- Relator(a)
- Ministra Regina Helena Costa
- Órgão julgador
- Primeira Turma
- Data do julgamento
- 27/06/2022
- Data de publicação
- 29/06/2022
STJ – Acórdão, Rel. Ministra Regina Helena Costa, Primeira Turma, j. 27/06/2022, p. 29/06/2022
TRIBUTÁRIO. PROCESSUAL CIVIL. AGRAVO INTERNO NO RECURSO ESPECIAL. CÓDIGO DE PROCESSO CIVIL DE 2015. APLICABILIDADE. ACÓRDÃO RECORRIDO ASSENTADO EM FUNDAMENTOS CONSTITUCIONAIS E NA ANÁLISE DE NORMA DE DIREITO LOCAL. IMPOSSIBILIDADE DE REVISÃO EM SEDE DE RECURSO ESPECIAL. COMPETÊNCIA DO STF E SÚMULA 280/STF. APLICAÇÃO DE MULTA. ART. 1.021, § 4º, DO CÓDIGO DE PROCESSO CIVIL DE 2015. DESCABIMENTO. I - Consoante o decidido pelo Plenário desta Corte na sessão realizada em 09.03.2016, o regime recursal será determinado pela data da publicação do provimento jurisdicional impugnado.

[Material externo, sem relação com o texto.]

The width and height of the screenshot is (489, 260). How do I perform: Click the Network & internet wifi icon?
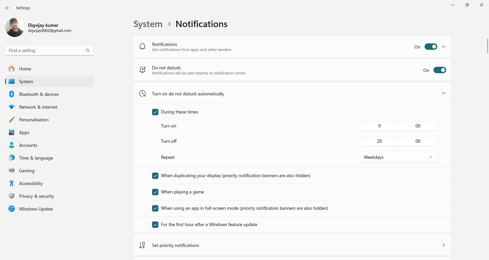click(x=12, y=107)
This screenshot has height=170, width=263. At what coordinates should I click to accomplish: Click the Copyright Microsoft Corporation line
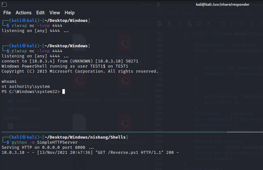(x=80, y=71)
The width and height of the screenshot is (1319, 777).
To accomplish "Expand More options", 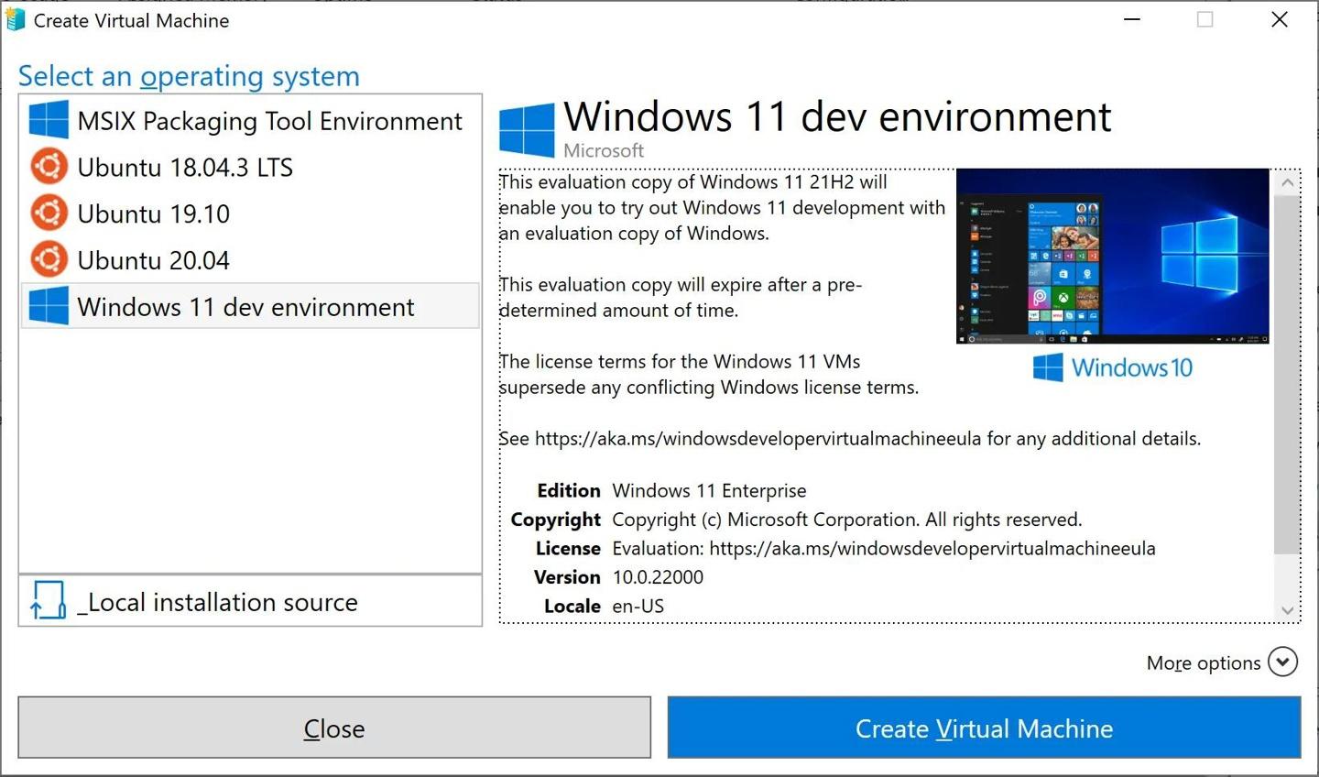I will point(1203,662).
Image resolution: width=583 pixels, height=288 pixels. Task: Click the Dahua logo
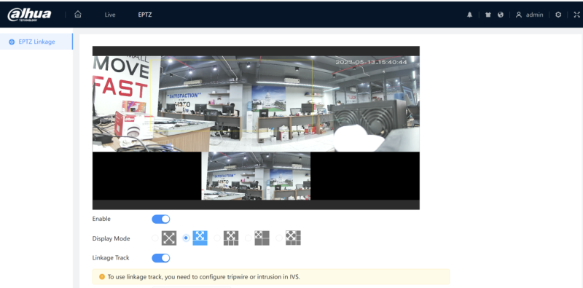coord(29,15)
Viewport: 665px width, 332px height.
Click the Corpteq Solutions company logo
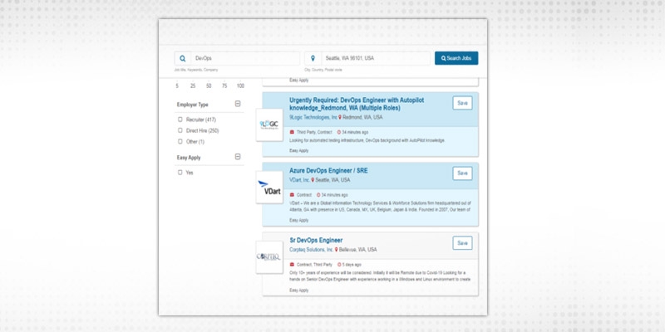[x=270, y=257]
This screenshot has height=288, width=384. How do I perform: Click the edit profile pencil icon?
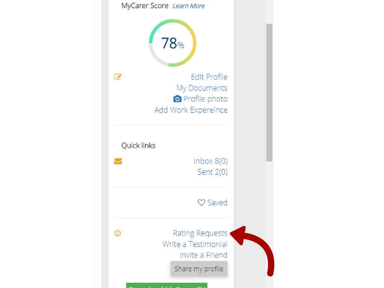coord(118,77)
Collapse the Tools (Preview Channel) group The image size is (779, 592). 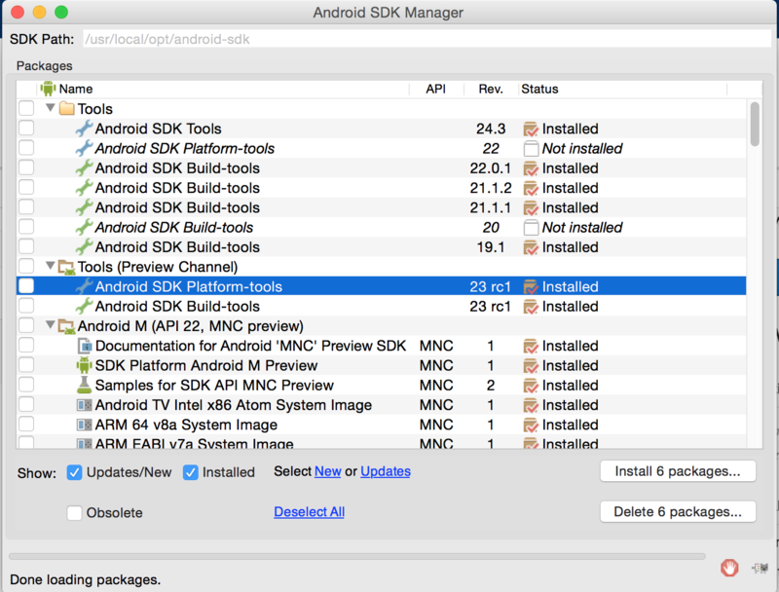pos(50,267)
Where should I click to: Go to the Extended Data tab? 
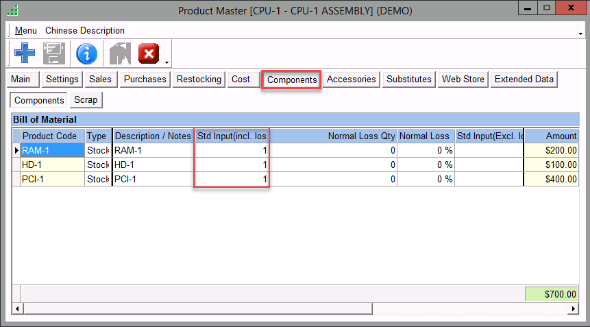click(x=524, y=80)
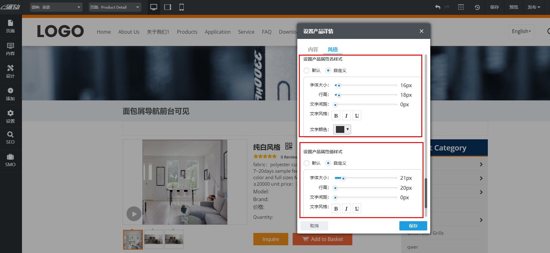Image resolution: width=550 pixels, height=253 pixels.
Task: Click the blue 保存 button in dialog
Action: pos(413,226)
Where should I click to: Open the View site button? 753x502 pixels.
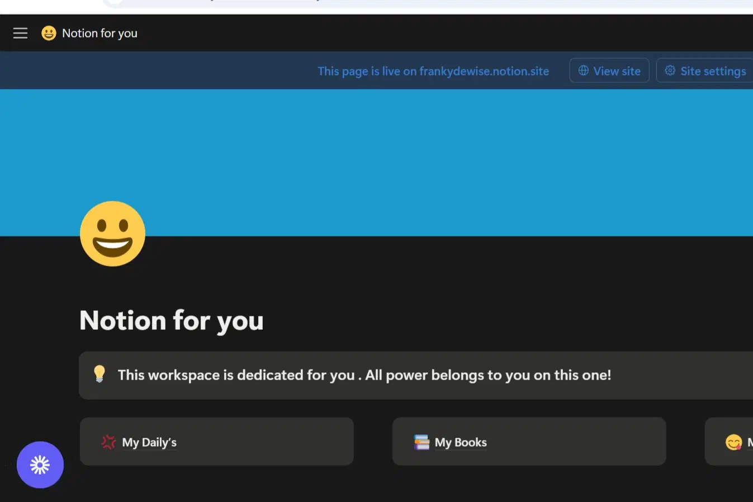click(x=609, y=70)
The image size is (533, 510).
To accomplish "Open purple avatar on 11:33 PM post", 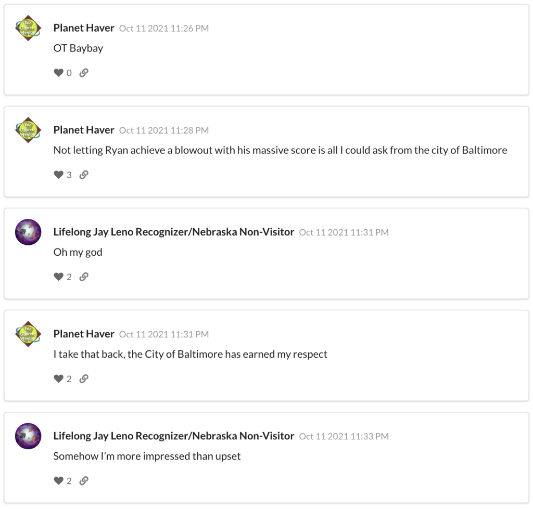I will point(28,436).
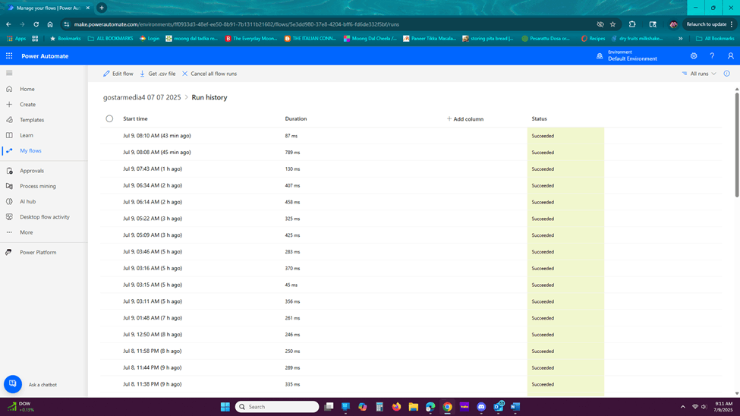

Aplica-se, no caso, o Código de Processo Civil de 2015. II - O argumento alegado nas razões do recurso especial de que o mecanismo de responsabilização pelo recolhimento do ICMS questionado - Substituição Interna Subsequente - está em consonância com a o art. 150, § 7º, da Constituição da República não pode ser examinada em recurso especial, tendo em vista a necessidade de interpretação de matéria de competência exclusiva da Suprema Corte, a teor do disposto no art. 102 da CF/88. III - O tribunal de origem concluiu pela ilegalidade da instituição, por lei estadual, de obrigação que extrapola o limite dos Convênios, no caso de Substituição Tributária interestadual, regulada por Convênios CONFAZ, revelando-se ilegal o art. 33, I, g, § 5º, da Lei estadual n. 8.820/1989. IV - A tese defendida pelo Recorrente, ora Agravante, de que a lei estadual questionada não disciplina Substituição Tributária Interestadual, mas Substituição Tributária Interna, não se revestindo, portanto, de ilegalidade, revela-se inviável de ser examinada por esta Corte, tendo em vista a necessidade de interpretação de norma de direito local, incidindo à espécie, por analogia, o enunciado da Súmula 280, do Supremo Tribunal Federal. V - Em regra, descabe a imposição da multa prevista no art. 1.021, § 4º, do Código de Processo Civil de 2015 em razão do mero desprovimento do Agravo Interno em votação unânime, sendo necessária a configuração da manifesta inadmissibilidade ou improcedência do recurso a autorizar sua aplicação, o que não ocorreu no caso. VI - Agravo Interno desprovido. (AgInt no REsp n. 1.993.526/RS, relatora Ministra Regina Helena Costa, Primeira Turma, julgado em 27/6/2022, DJe de 29/6/2022.)